The road to greener pastures
Updated: 2017-03-16 07:35
By Luo Weiteng(HK Edition)
HK manufacturers told to come on as Belt and Road Initiative revs up
With the drawn-out "winter" showing no signs of letting up, many of Hong Kong's hard-pressed manufacturers, who are among the worst hit in the protracted economic slump, have had to bite the bullet, and are leaving no stone unturned in looking for the panacea to ride out the storm and recreating the heyday of yesteryear.
They are left with few choices - either to diversify, continue innovating as an awful lot have done so, or scour far beyond for greener pastures to keep their heads above the water and to avert being forced to the wall.
Pauline Ngan Po-ling - a Hong Kong deputy to the National People's Congress (NPC) who helms Mainland Headwear, the largest headwear manufacturer in Guangdong province - had gone the extra mile. Her strategy was calculated and swift.

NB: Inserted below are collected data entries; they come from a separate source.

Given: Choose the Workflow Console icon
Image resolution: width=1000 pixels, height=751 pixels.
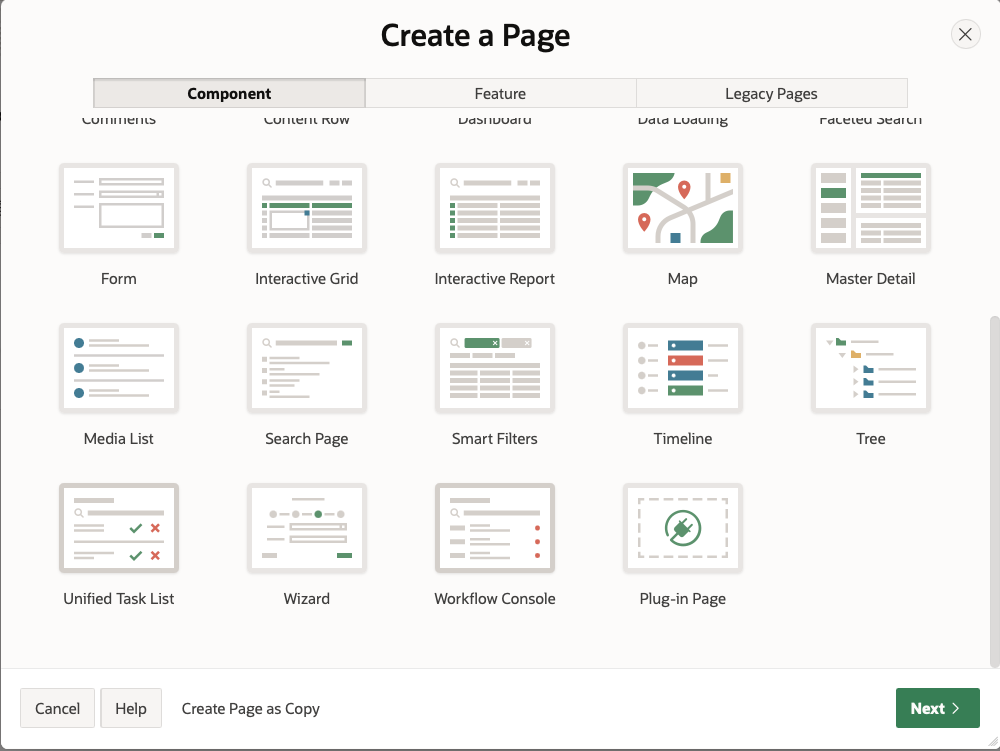Looking at the screenshot, I should pyautogui.click(x=495, y=528).
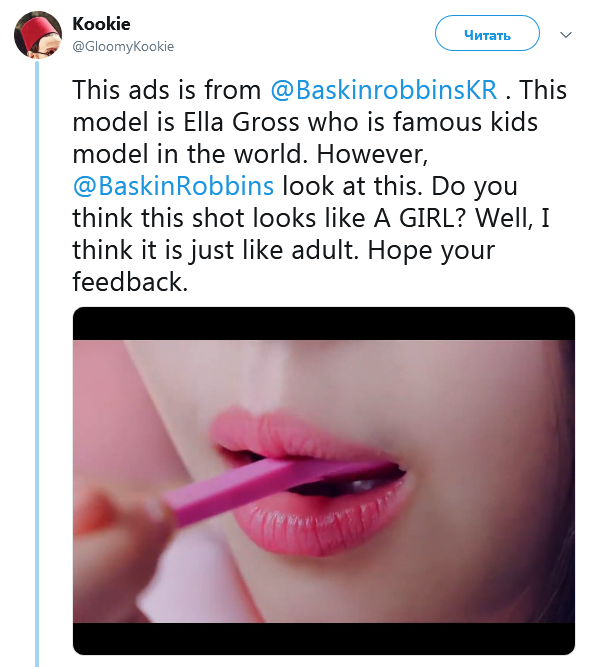This screenshot has height=667, width=600.
Task: Click the display name "Kookie"
Action: (x=99, y=23)
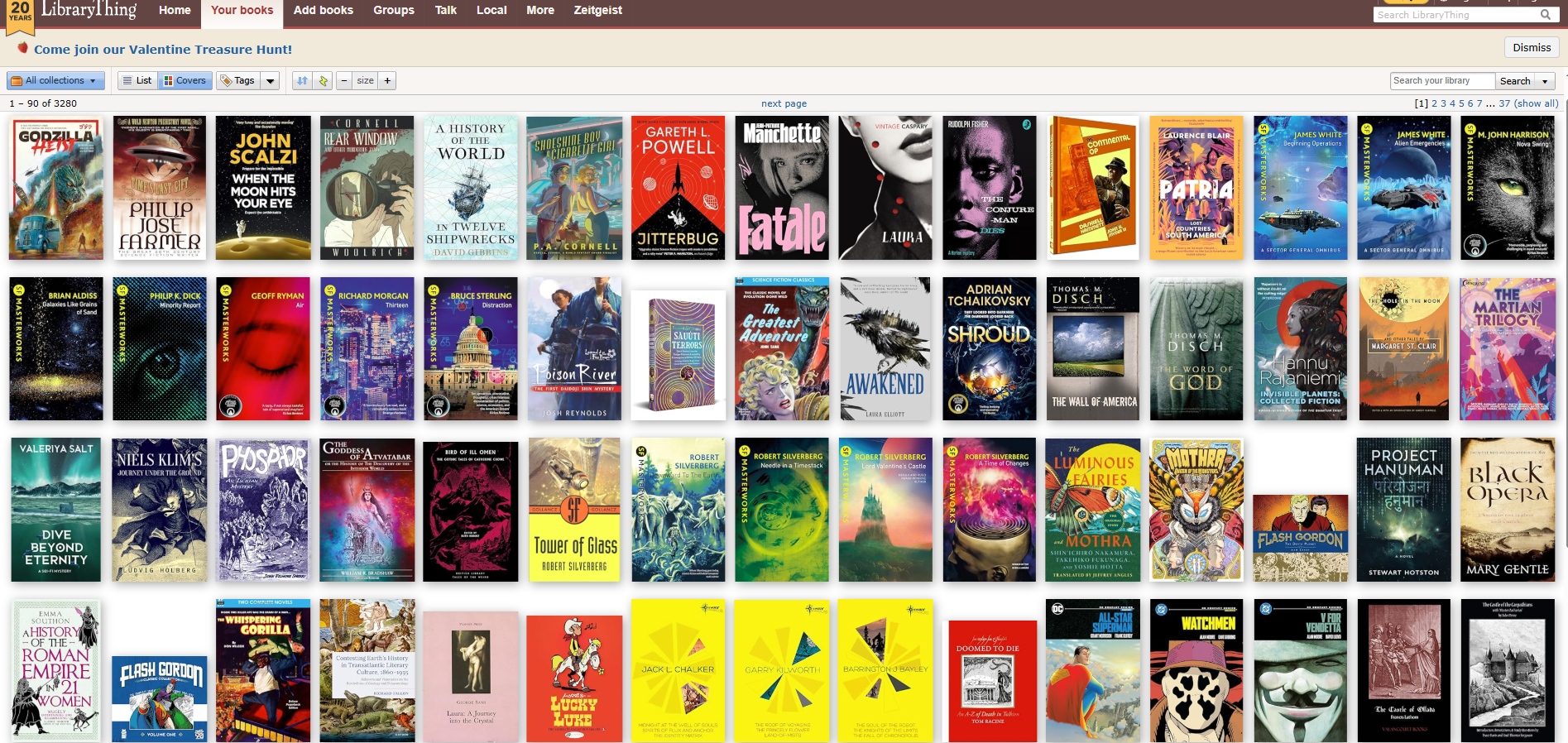The image size is (1568, 743).
Task: Open the Zeitgeist menu item
Action: 597,10
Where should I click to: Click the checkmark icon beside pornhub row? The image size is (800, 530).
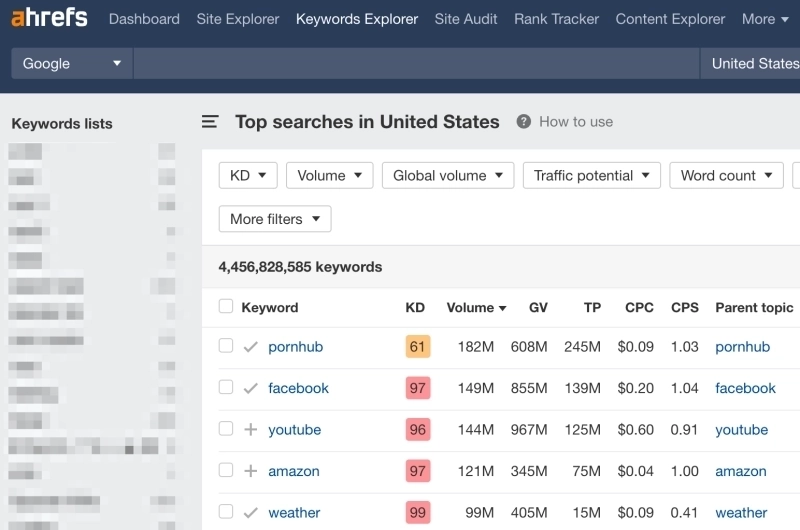(251, 347)
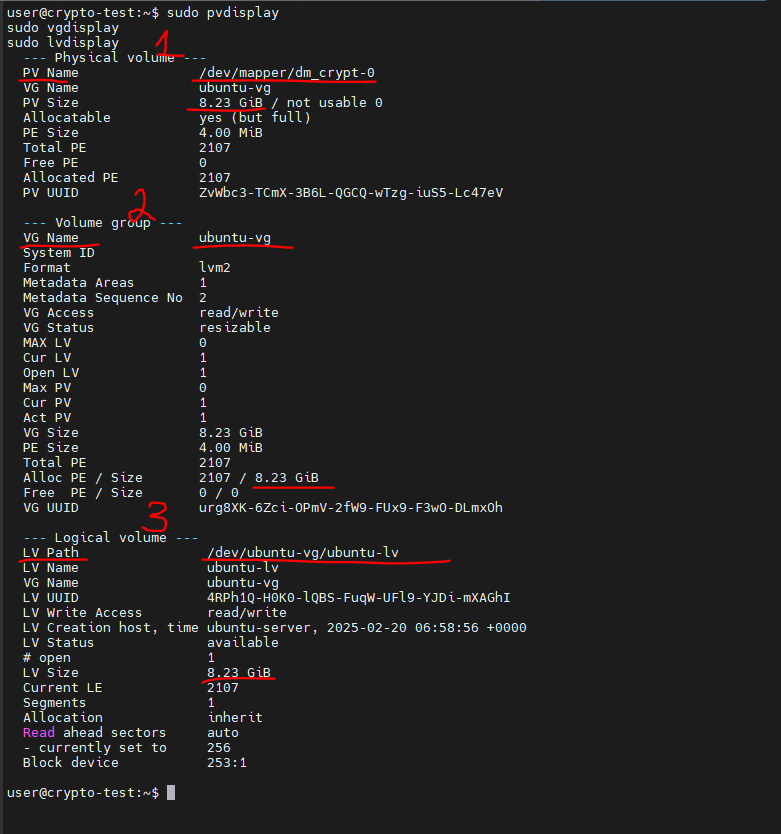Click the '--- Logical volume ---' header
This screenshot has width=781, height=834.
[x=110, y=537]
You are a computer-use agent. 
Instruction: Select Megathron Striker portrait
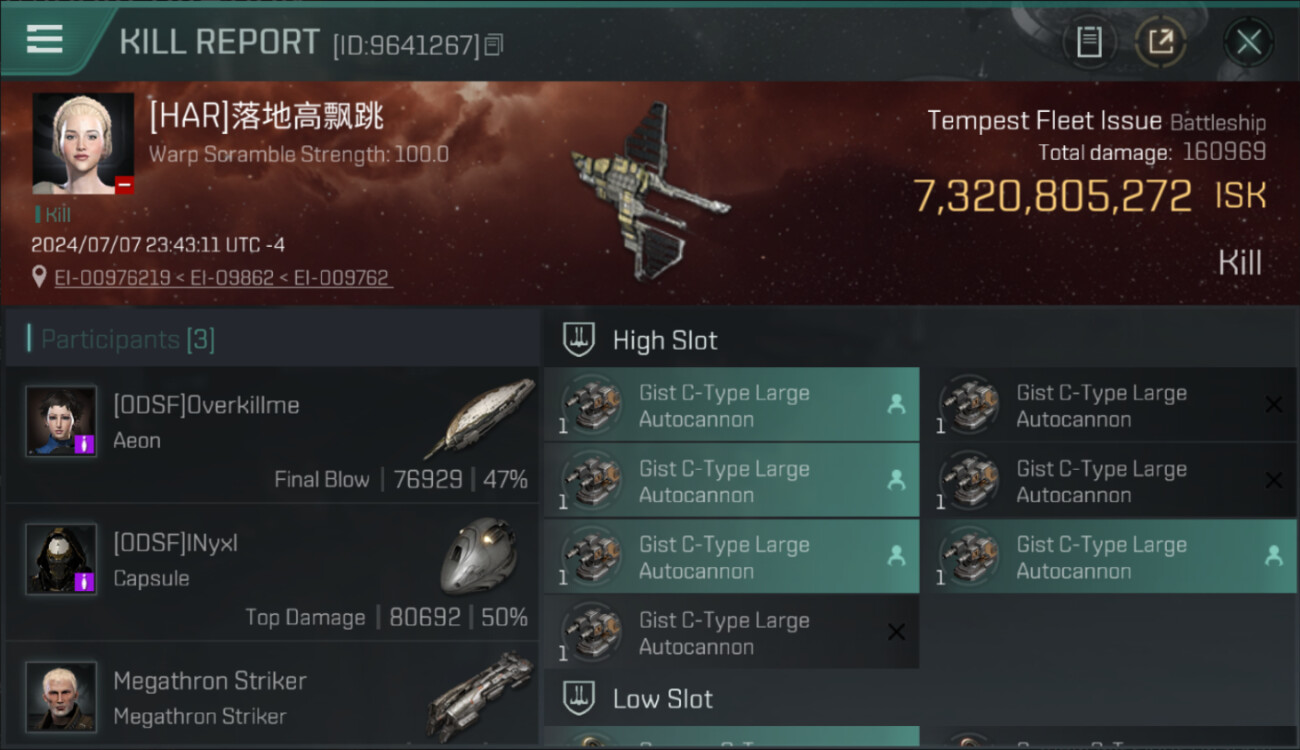click(61, 696)
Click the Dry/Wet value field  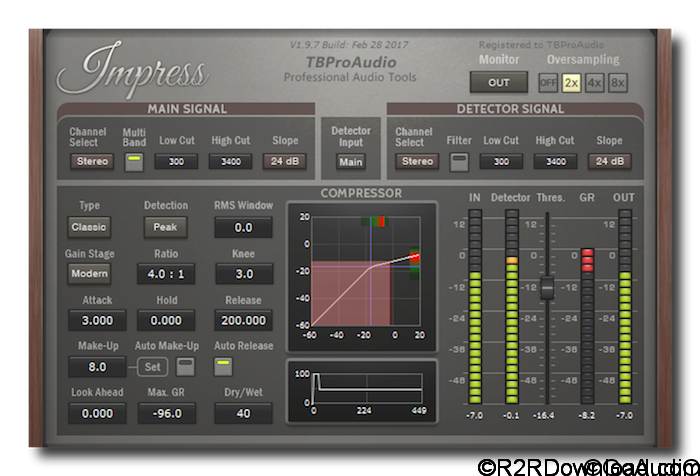(x=243, y=413)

Pauline Ngan Po-ling, a Hong Kong deputy to the National People's Congress who helms Mainland Headwear, uses her own operating experience to urge Hong Kong's hard-pressed manufacturers to join in the nation's Belt and Road Initiative. Provided to China Daily
Back in 2013 when she made up her mind to move part of her operations in Shenzhen to Bangladesh - now billed as one of South Asia's finest "jewels" - her enterprise was tottering on the brink of bankruptcy as labor and production costs escalated.
Some four years on, Ngan, who was the company's managing director, can now possibly breathe a sigh of relief.
She has not only recouped her investment in the South Asian nation, but has got a production plant up and about on the outskirts of the capital, Dhaka, manned by some 3,500 locals.
"I'm proud to say I had made such a bold move, winning me a business opportunity for at least another 20 years," Ngan told China Daily in Beijing.
"I was also fortunate to have been the only one among five Hong Kong headwear makers in Guangdong to have survived. If I had hesitated, we would have certainly bit the dust."
The strategic, China-led Belt and Road (B&R) Initiative and the prospects it promises to hold for the future has been instrumental in Ngan's business foresight, courage and determination to take the plunge in Bangladesh, where it would take no less than 14 hours to commute between Dhaka and the key port of Chittagong in the south-eastern part of the country, and with crippling power outages being commonplace, sometimes occurring up to 30 times a day.
The much heralded trade and infrastructure initiative, first mooted by President Xi Jinping in 2013 - the year when Ngan set foot in Bangladesh - aims to build up an expansive interconnected network of roads and railways linking land and sea ports, special economic zones, industrial corridors and transportation hubs from the coasts of China to the Middle East and Europe.
Built with Chinese technical and financial aid, new highways have drastically reduced the time it would take to transport products to Chittagong by nearly 60 percent to less than six hours. The driving time between Dhaka's Shahjalal International Airport and Ngan's factory has also been cut from two hours previously to no more than an hour.
Last year, energy-starved Bangladesh secured a $165- million loan from the China-led Asian Infrastructure Investment Bank to upgrade and expand the country's power distribution system, ensuring uninterrupted electricity supply to every single village by 2020.
"As one of the pioneers and being among the first batch of beneficiaries of the B&R push, it's this landmark project that prompted me to wade into such an unfamiliar market without any hesitation, and has given my company a new lease of life," said Ngan.
"I firmly believe the B&R Initiative is something struggling manufacturers in Hong Kong and on the Chinese mainland could place their hope in to help them come out of the woods."
The hardships plaguing manufacturers in the world's second-largest economy have widened from mere acute labor shortages to skyrocketing labor costs, highlighting the urgency for companies to move their labor-intensive operations out of the mainland and climb up the value chain.
But, this can be a daunting task, with about 70 percent of Hong Kong manufacturers in the Pearl River Delta failing to emerge from the "chilly industry-wide winter".
"As for now, I've no idea when this long 'winter' will come to an end," moaned Ngan. "This underscores the reality that we just cannot afford to miss the B&R fast train to help us pull through."
Relocating labor-intensive businesses to cheaper production bases abroad, however, does not make up the full picture of manufacturers going out.
"Greater focus should be placed on encouraging and boosting innovation, nurturing the spirit of craftsmanship and polishing up our home brands," Ngan said. "This also fits in well with what the central government has been clamoring for."
With more than 60 percent of Mainland Headwear's operations shifted to Bangladesh, where wages are just one-tenth of those in Shenzhen, the pool of workers left behind at Ngan's Shenzhen unit has been halved - from its peak of 4,000 to 2,000. They include 1,400 who're engaged in research and development, while the rest are in charge of production, with high value added and catering to the ever-changing tastes of the high-end US and European markets.